**Prompt**
Repeat exactly, and only, the lines below starting at the line that contains "Viewport: 1176px width, 1014px height." and ending at the line that contains "1366x560 pixels.", inclusive of both.

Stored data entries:
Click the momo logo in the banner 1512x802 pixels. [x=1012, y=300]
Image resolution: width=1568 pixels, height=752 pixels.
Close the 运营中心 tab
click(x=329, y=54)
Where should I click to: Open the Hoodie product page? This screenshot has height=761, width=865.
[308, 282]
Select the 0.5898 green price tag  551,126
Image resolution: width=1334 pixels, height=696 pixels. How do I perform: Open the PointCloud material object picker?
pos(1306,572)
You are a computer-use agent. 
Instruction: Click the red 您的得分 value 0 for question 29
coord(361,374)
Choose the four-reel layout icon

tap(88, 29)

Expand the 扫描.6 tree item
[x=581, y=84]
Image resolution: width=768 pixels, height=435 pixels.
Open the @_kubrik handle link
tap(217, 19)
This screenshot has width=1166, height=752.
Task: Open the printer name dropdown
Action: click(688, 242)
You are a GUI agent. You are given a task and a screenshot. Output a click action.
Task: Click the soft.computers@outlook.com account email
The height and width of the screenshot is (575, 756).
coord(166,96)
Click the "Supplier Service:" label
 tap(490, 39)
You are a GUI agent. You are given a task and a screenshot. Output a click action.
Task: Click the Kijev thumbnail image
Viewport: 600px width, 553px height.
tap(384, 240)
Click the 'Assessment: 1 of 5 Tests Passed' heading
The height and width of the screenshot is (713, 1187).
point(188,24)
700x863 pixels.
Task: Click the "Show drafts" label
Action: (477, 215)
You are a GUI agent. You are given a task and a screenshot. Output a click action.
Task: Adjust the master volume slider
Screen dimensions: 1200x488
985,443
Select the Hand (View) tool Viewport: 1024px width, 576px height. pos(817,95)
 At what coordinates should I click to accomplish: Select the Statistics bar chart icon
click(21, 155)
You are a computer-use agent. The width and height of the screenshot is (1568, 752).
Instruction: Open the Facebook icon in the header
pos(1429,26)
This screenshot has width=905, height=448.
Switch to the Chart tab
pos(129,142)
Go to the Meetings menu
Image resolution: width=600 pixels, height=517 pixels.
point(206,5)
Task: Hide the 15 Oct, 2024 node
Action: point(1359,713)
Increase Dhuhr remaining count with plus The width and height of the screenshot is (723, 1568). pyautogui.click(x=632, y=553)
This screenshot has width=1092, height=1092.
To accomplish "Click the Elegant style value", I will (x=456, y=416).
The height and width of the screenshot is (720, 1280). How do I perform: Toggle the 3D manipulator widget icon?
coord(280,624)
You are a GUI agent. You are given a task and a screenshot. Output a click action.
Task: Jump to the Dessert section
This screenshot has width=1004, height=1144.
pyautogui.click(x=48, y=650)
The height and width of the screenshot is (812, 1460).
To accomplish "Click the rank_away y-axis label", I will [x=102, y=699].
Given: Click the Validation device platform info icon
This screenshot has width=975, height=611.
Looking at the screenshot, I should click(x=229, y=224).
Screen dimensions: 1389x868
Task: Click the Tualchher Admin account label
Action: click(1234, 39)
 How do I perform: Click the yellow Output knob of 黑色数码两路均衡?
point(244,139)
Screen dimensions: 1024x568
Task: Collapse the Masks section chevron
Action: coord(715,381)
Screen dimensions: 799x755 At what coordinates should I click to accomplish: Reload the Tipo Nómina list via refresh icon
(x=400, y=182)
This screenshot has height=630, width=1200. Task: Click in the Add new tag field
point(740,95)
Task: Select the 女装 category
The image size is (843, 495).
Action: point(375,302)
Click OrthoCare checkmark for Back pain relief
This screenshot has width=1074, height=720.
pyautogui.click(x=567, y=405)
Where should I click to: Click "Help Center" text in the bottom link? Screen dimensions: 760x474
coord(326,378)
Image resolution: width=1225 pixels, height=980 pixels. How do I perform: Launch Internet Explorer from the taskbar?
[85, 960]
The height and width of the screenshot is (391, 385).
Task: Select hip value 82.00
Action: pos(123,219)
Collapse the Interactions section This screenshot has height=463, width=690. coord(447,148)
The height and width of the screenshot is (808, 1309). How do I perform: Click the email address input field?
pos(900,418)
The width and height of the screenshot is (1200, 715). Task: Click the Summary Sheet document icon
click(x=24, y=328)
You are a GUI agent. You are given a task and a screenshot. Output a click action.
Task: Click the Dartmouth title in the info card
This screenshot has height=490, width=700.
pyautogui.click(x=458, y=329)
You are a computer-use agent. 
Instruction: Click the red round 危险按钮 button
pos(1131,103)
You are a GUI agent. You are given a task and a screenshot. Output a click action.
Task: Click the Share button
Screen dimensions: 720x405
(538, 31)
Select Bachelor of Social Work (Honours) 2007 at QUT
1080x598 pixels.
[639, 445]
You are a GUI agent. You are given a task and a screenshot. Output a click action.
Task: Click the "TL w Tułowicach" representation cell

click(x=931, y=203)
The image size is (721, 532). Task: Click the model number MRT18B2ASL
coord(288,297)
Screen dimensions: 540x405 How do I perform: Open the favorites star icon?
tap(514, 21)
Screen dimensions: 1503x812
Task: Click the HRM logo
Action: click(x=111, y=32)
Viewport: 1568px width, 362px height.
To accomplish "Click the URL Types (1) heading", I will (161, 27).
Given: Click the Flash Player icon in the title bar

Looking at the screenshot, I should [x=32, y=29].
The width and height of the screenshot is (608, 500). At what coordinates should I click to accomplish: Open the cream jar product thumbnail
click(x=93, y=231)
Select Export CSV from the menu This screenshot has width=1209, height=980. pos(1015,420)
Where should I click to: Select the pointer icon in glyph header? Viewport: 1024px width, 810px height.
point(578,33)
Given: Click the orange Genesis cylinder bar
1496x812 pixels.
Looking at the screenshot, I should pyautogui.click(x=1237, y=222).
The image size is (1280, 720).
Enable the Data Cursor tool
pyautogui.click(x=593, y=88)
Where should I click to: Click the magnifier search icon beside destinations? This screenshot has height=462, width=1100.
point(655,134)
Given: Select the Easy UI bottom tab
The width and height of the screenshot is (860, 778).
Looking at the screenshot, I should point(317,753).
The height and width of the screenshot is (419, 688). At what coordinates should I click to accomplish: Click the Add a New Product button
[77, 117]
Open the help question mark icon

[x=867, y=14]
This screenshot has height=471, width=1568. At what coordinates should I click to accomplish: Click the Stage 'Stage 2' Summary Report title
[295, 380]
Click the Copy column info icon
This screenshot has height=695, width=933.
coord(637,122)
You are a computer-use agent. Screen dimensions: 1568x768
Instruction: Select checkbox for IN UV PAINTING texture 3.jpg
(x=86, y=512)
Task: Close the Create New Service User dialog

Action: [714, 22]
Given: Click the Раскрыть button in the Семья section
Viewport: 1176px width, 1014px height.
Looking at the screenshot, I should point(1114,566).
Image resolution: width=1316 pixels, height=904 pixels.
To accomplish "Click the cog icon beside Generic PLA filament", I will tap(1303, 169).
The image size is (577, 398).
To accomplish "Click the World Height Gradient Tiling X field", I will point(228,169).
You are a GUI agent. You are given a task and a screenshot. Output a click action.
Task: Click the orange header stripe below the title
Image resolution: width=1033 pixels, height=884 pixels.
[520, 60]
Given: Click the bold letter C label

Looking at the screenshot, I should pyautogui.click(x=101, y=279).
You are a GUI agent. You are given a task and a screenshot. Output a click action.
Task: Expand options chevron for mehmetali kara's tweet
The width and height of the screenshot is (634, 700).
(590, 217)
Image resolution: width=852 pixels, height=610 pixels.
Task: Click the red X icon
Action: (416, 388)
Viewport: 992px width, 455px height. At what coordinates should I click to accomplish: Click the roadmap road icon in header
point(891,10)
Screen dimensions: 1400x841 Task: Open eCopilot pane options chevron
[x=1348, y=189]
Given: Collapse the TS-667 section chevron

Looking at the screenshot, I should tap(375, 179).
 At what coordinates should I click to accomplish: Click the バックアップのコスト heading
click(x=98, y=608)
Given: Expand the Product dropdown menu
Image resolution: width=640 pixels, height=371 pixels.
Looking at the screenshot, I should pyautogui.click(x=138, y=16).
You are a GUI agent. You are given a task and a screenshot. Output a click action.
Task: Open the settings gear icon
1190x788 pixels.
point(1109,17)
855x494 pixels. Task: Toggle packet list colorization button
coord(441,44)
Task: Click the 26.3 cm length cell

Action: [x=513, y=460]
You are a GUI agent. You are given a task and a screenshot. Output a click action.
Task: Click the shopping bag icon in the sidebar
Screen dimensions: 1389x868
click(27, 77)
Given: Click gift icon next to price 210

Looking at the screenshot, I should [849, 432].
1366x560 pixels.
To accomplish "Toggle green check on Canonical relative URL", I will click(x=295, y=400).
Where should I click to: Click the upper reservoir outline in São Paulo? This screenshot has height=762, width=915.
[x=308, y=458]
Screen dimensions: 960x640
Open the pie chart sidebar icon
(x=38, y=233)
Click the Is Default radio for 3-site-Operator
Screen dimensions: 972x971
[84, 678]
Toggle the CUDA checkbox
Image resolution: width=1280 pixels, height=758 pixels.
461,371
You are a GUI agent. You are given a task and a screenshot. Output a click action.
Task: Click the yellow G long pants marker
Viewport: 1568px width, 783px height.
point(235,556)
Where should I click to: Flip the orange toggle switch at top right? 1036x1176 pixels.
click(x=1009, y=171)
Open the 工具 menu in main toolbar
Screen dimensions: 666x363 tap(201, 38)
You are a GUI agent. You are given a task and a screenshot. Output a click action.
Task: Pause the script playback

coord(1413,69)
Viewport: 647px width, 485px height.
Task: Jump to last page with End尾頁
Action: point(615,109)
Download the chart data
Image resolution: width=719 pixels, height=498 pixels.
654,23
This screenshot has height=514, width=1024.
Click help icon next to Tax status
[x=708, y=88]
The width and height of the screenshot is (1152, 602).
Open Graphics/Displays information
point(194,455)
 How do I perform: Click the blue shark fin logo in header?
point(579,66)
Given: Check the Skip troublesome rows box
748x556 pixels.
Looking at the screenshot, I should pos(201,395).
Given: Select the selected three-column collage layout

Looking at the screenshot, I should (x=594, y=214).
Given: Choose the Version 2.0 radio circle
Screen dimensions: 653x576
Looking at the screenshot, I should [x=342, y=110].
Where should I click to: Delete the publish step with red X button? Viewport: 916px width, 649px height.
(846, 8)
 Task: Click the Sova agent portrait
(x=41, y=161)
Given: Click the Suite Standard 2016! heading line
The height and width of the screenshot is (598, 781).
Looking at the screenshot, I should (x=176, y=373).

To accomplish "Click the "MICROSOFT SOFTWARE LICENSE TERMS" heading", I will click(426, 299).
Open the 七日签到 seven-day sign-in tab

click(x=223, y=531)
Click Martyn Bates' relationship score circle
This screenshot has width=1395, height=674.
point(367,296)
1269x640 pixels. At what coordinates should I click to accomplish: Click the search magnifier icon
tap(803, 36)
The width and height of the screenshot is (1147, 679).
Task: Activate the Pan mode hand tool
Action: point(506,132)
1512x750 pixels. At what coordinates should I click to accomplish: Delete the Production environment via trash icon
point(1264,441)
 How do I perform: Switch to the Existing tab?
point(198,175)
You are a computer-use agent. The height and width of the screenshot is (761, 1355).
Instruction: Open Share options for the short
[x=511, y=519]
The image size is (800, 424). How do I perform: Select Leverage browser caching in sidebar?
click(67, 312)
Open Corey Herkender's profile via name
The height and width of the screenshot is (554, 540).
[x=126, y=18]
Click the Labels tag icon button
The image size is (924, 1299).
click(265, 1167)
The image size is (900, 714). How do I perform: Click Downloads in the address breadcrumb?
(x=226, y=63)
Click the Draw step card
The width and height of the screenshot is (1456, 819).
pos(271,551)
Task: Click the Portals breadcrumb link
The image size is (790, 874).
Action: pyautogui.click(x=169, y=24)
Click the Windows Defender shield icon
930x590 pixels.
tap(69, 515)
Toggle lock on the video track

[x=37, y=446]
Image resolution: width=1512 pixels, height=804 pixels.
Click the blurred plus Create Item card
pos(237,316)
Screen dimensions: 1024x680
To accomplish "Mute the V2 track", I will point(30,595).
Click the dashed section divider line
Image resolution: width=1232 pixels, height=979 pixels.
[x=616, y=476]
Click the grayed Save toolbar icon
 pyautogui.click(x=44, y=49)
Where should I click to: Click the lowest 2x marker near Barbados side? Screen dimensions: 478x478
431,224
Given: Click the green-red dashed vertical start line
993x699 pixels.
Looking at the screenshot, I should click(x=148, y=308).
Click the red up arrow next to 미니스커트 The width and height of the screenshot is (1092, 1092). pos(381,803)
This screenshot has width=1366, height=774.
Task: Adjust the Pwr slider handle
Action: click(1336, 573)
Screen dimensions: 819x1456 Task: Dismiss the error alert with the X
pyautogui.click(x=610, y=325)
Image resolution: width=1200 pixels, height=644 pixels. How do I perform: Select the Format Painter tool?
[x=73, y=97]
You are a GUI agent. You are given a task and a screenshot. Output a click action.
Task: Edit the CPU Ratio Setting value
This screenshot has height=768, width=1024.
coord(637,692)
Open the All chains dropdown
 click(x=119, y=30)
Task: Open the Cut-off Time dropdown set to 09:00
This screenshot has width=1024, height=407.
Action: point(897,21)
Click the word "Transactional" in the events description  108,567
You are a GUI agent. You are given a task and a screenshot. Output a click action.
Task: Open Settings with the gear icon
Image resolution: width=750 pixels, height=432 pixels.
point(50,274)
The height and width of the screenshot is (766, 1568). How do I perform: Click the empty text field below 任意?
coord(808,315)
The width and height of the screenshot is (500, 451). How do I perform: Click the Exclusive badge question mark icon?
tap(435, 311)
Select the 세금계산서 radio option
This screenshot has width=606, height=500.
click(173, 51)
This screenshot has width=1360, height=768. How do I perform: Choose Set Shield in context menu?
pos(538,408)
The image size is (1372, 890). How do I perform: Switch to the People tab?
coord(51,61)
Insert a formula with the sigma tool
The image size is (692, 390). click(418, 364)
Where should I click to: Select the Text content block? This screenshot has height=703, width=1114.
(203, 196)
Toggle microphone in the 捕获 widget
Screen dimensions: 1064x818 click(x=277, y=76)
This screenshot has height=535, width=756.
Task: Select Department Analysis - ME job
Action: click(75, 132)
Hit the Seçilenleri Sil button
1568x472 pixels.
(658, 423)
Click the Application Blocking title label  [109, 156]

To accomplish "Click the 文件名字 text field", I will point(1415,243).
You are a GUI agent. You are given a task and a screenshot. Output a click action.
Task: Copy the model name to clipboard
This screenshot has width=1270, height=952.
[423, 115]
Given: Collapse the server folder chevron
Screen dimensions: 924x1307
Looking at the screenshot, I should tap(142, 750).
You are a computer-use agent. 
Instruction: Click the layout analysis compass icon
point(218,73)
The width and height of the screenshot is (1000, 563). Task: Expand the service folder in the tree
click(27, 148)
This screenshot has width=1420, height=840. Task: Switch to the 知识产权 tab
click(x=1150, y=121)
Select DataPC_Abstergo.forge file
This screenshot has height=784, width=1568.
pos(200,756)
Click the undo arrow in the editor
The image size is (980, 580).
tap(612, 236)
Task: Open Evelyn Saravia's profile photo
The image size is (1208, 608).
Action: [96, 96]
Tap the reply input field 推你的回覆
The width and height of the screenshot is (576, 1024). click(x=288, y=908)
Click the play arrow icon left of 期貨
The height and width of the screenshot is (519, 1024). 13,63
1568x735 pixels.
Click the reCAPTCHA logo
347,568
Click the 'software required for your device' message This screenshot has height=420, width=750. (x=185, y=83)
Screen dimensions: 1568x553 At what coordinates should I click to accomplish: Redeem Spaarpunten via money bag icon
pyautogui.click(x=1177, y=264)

**Answer section**
Viewport: 1176px width, 1014px height.
Looking at the screenshot, I should point(1114,566).
Image resolution: width=1316 pixels, height=904 pixels.
To accomplish "Click the cog icon beside Generic PLA filament", I will tap(1303, 169).
The image size is (577, 398).
To accomplish "Click the World Height Gradient Tiling X field", I will point(228,169).
You are a GUI agent. You are given a task and a screenshot. Output a click action.
Task: Click the orange header stripe below the title
Image resolution: width=1033 pixels, height=884 pixels.
[520, 60]
Given: Click the bold letter C label

Looking at the screenshot, I should pyautogui.click(x=101, y=279).
You are a GUI agent. You are given a task and a screenshot. Output a click action.
Task: Expand options chevron for mehmetali kara's tweet
The width and height of the screenshot is (634, 700).
(590, 217)
Image resolution: width=852 pixels, height=610 pixels.
Task: Click the red X icon
Action: (416, 388)
Viewport: 992px width, 455px height. At what coordinates should I click to accomplish: Click the roadmap road icon in header
point(891,10)
Screen dimensions: 1400x841 Task: Open eCopilot pane options chevron
[x=1348, y=189]
Given: Collapse the TS-667 section chevron

Looking at the screenshot, I should tap(375, 179).
 At what coordinates should I click to accomplish: Click the バックアップのコスト heading
click(x=98, y=608)
Given: Expand the Product dropdown menu
Image resolution: width=640 pixels, height=371 pixels.
Looking at the screenshot, I should pyautogui.click(x=138, y=16).
You are a GUI agent. You are given a task and a screenshot. Output a click action.
Task: Open the settings gear icon
1190x788 pixels.
point(1109,17)
855x494 pixels. Task: Toggle packet list colorization button
coord(441,44)
Task: Click the 26.3 cm length cell

Action: [x=513, y=460]
You are a GUI agent. You are given a task and a screenshot. Output a click action.
Task: Click the shopping bag icon in the sidebar
Screen dimensions: 1389x868
click(27, 77)
Given: Click gift icon next to price 210

Looking at the screenshot, I should [849, 432].
1366x560 pixels.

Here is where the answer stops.